Cable news and mainstream publications alike described Trump’s pursuit of recounts and litigation as dubious or out of a despotic “playbook,” while other outlets such as The Atlantic celebrated voters for “[stopping] an authoritarian populist.” In a rather flagrant display of arrogance, one writer at the Washington Post even credited her fellow journalists for having “saved democracy” through their antagonistic coverage of the president.
These constant allegations of autocracy are especially jarring when evaluated alongside the plethora of actual authoritarian regimes plaguing the world today: emerging dictators corrupting elections in Belarus and Hungary; Recep Tayyip Erdogan and Vladimir Putin censoring, jailing, or assassinating their political opponents; and the Chinese Communist Party perpetrating genocide against millions of ethnic and religious minorities.
Contemporary examples aside, a study of the last four years — as well as a look at the left’s policy preferences and political tactics — make clear that a Biden-Harris administration would threaten American democracy much more seriously than Trump ever will.
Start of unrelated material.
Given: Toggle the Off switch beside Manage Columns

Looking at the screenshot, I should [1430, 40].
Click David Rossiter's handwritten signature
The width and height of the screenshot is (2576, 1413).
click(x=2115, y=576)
Trump Might Be a Buffoon, but He’s Not an Authoritarian
Read through the many articles on Trump’s supposed fascism, and you’ll find they inevitably center around rhetoric: Trump challenges political norms, speaks with open disdain for his opponents, spreads doubt about institutions such as the press, and lies quite a lot. (Whether this last point stems from malice or ignorance is, I think, up for debate.)
Rhetoric, however, is just rhetoric until it becomes policy. Mean tweets, historical illiteracy, and boorishness are not enough to qualify a democratically elected executive as “fascist.” Upon examination, Trump has protected individual freedom time and again. By appointing more than 200 judges, including three originalist justices to the Supreme Court, Trump strengthened checks on his own power and ensured more courts will reduce activist policymaking for decades to come.